Colorectal cancer cells with stably expressed SIRT3 demonstrate proliferating retardation by Wnt/β-catenin cascade inactivation

Colorectal cancer (CRC) is a typical and lethal digestive system malignancy. In this study, we investigated the effect of Sirtuin 3 (SIRT3) expression, a fidelity mitochondrial protein, on proliferation of CRC cells and the related mechanisms. Using UALCAN database and CPTAC database, we found low expression of SIRT3 in CRC was the unfavorable factor for survival prognosis. Meanwhile，SIRT3 expression was correlated with distant metastasis and TNM stage of CRC patients.
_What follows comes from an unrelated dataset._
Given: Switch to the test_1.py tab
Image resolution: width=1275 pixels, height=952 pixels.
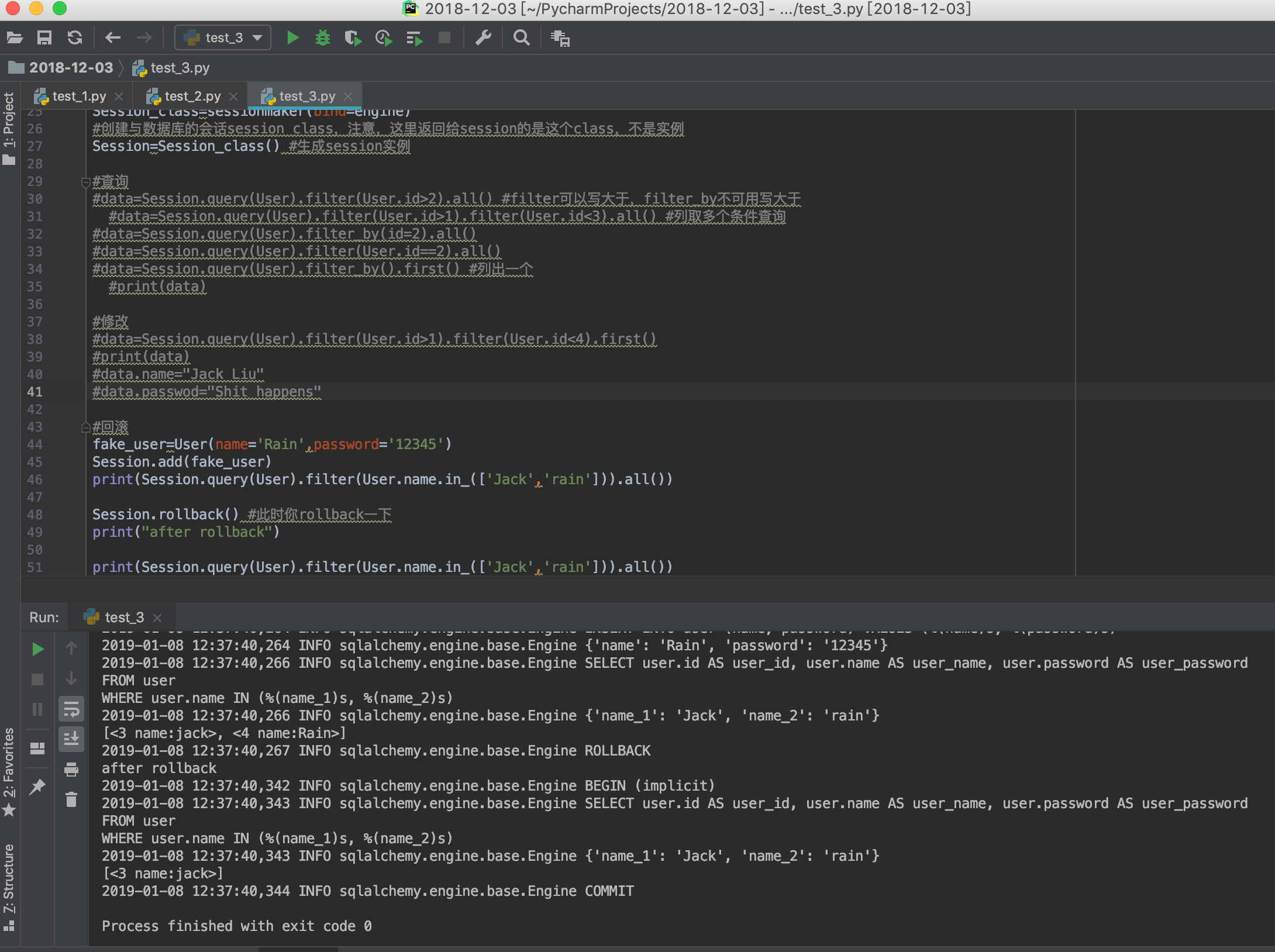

Subsequently, we found the proliferating capacities of CRC cells with stably expressed SIRT3 were decreased dramatically in vitro and in vivo, with comparison to their counterparts, respectively. Further western blot (WB), immunoprecipitation (IP) and TOPflash/FOPflash assay showed the related mechanism of growth retardation of these cells was highly associated with the degradation of β-catenin in cytosol, and the localization of β-catenin/α-catenin complex in nucleus. Taken together, these results revealed the retardation of CRC cell proliferation by SIRT3 was highly correlated with the inactivation of Wnt/β-catenin signaling.